Rein mengkerutkan keningnya, dalam beberapa hari ini dia telah banyak menghabiskan banyak uang dan untuk besok dia harus membeli jas lagi, dia merasa sangat boros dalam pengeluarannya.
"Lalu dimana kita akan bertemu?" Rein bertanya.
"Aku akan menjemputmu besok, katakan saja dimana rumahmu.." Lucia berkata.
"Bukankah itu terbalik? Seharusnya pria yang menjemput wanita." Rein berkata.
"Aku tidak bisa, jika kamu menjemputku dan dilihat oleh keluargaku itu akan menjadi sangat merepotkan." Lucia berkata dan menggelengkan kepalanya.
Mendengar itu Rein mengerti, jika seorang pria menjemputnya mungkin Lucia akan menjadi gosip di sekitar rumahnya.
"Alamatku berada..." Rein memberi tahu Lucia alamat tempat tinggalnya.
"Itu dekat, mungkin kurang dari 10 menit aku akan tiba di rumahmu." Lucia berkata.
"Lucia bisakah aku meminta Id linemu?" Rein berkata lalu mengeluarkan smartphone Siomaynya.
"Line?, aku tidak memilikinya." Lucia menjawab.
"Lalu bagaimana aku harus menghubungimu?" Rein bertanya dan mengangkat alisnya.
Lucia terlihat gugup dengan pertanyaan dan sepertinya dia menyembunyikan sesuatu.
"Katakan saja Idmu nanti akan kutambahkan." Lucia berkata dan mengeluarkan Aipun XV keluaran terbaru yang berharga puluhan juta rupiah.
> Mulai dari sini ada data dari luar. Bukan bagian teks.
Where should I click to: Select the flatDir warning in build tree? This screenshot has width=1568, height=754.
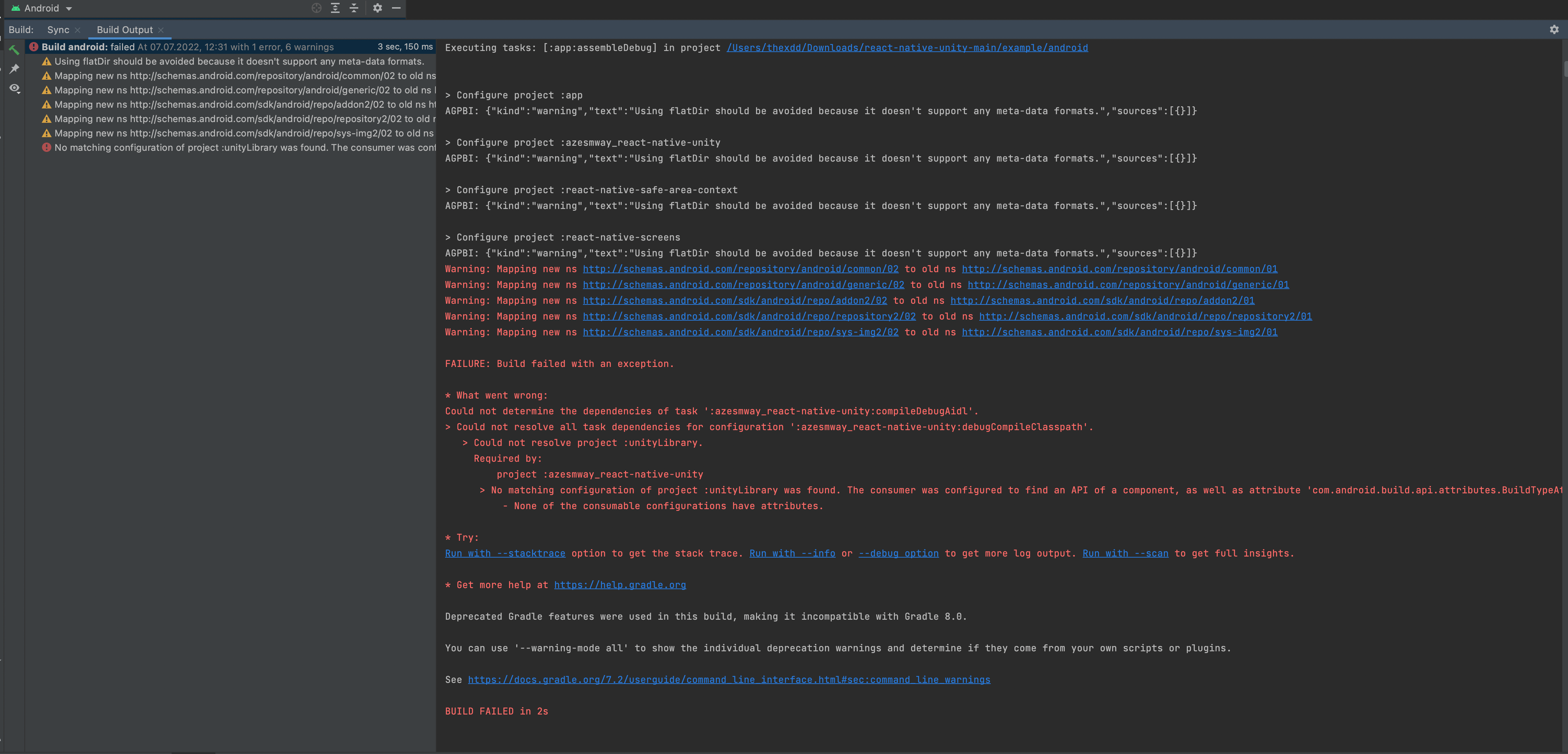coord(239,61)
Rein menelan ludahnya, Siomaynya terlihat seperti sampah jika dibandingkan dengan Aipun Lucia.
"Idku paizzuri simpel bukan." Rein berkata dan tersenyum.
Tetapi Lucia menatap Rein dengan tidak percaya dan langsung menjawab,
"Kau memang mesum."
"Hah? Kamu mengetahuinya?" Rein bertanya.
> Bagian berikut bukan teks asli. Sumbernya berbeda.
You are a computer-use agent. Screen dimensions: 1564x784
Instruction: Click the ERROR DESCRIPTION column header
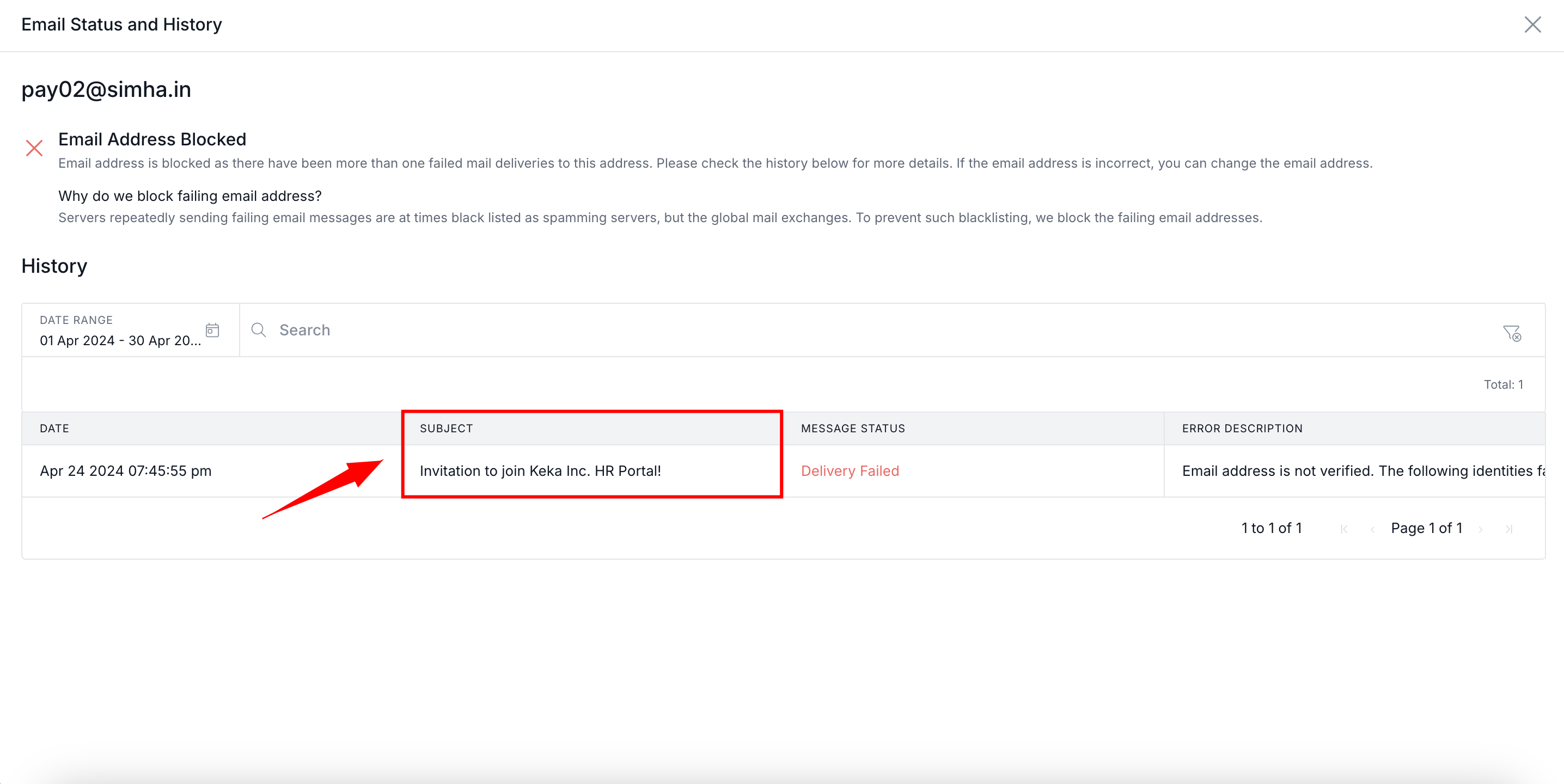(x=1242, y=428)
"Hmph.. kau pikir aku bodoh?"
"Hahahaha.., baiklah baiklah sekarang sudah semakin larut, mau kuantarkan kamu pulang tuan putri?" Rein berkata.
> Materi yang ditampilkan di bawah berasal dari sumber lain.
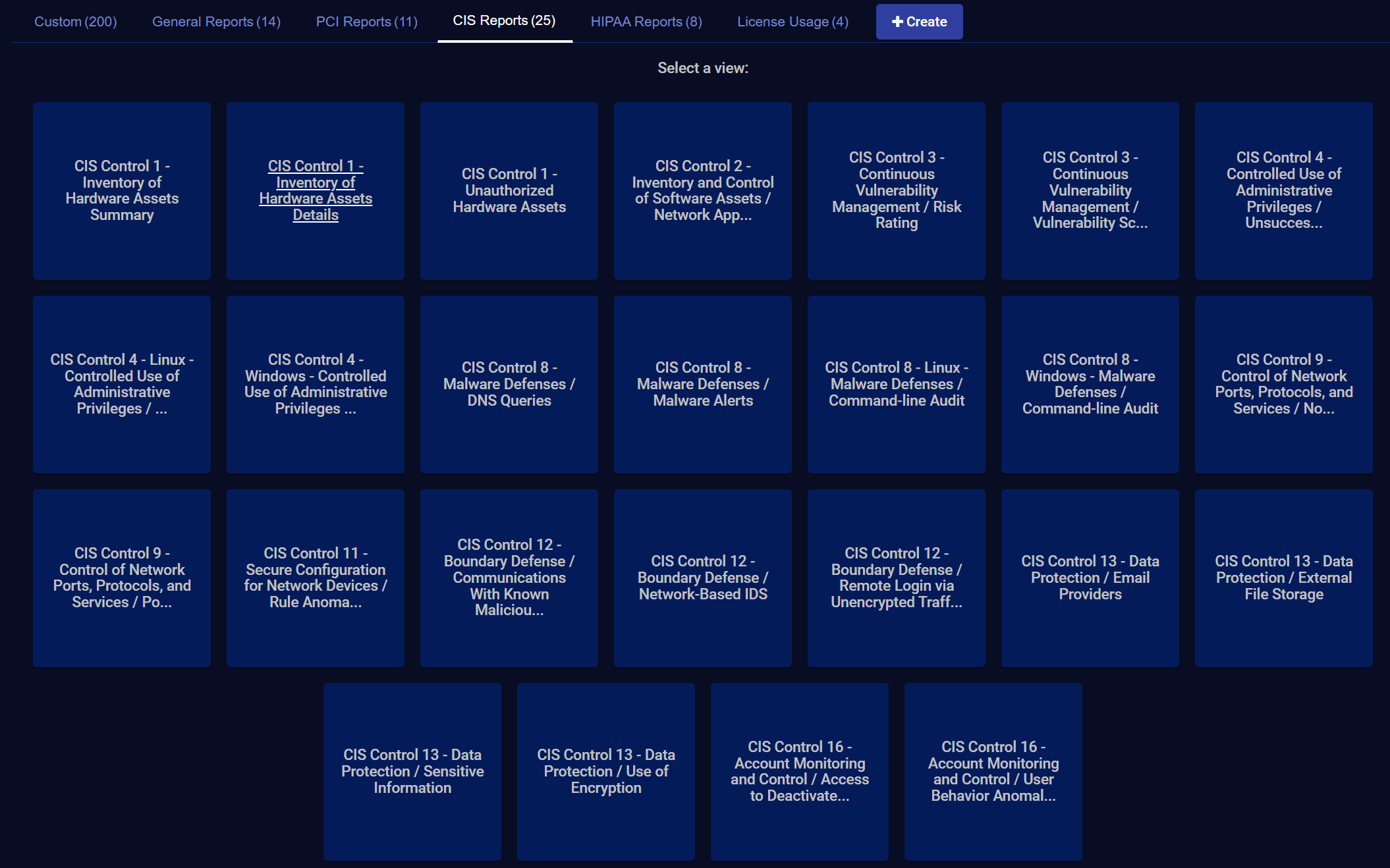Select Data Protection Email Providers tile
"Tidak perlu, aku membawa kendaraan sendiri." Lucia berkata.
Mereka berdua berdiri dan Rein membayar semua biaya makanan, dan hampir 1 juta rupiah menghilang dari dompetnya.
"Dimana kendaraanmu?" Rein bertanya.
Mereka berjalan di area parkir yang lumayan luas dan banyak kendaraan yang diparkir disana, tidak ada orang lain selain mereka berdua.
Rein melihat motor maticnya yang masih terparkir dibawah rimbunan pohon.
"Ini." Lucia berkata.
Apa yang dihampiri Lucia adalah mobil Ferrari berwarna putih, mobil itu terlihat begitu mewah dibandingkan mobil lain disini.
'Ohh tuhan.., dia sangat kaya apakah aku sanggup untuk memilikinya?' Rein bertanya dalam hatinya.
Lucia membuka pintu mobilnya dan saat itu Rein memegang tangannya. Lucia terkejut karena tangannya tiba tiba dipegang.
"Lucia.., terima kasih kamu telah menerima ajakan makan malamku." Rein berkata dengan memegang tangannya.
"Tidak usah dipikirkan, ini adalah pengalaman menarik bagiku." Lucia berkata dengan senyum diwajahnya.
"Lalu... lain kali maukah kamu makan bersamaku lagi?" Rein bertanya dan masih menggenggam tangan Lucia.
"Tentu..., hubungi saja aku kalau ingin mengajakku lagi." Jawab Lucia.
Rein menggenggam kedua tangan Lucia lalu berkata.
"Kalau begitu berhati hatilah di jalan." Rein berkata dengan senyum diwajahnya lalu melepaskan tangan Lucia.
Lucia memberikan senyum indahnya lalu masuk ke dalam mobil, jika Rein melihatnya saat ini dia akan tahu kalau wajah Lucia sudah benar benar merah. Untungnya saja kaca mobil itu gelap sehingga tidak bisa dilihat Rein dari luar.
Lucia mengelus kedua tangannya lalu pergi meninggalkan Rein yang berdiri sendirian.
Dengan pelan Rein kembali ke motor maticnya dan dia kemnali teringat mobil Ferrari putih Lucia.
"Hahh..!, karena itulah aku tidak boleh menyerah!" Rein berteriak.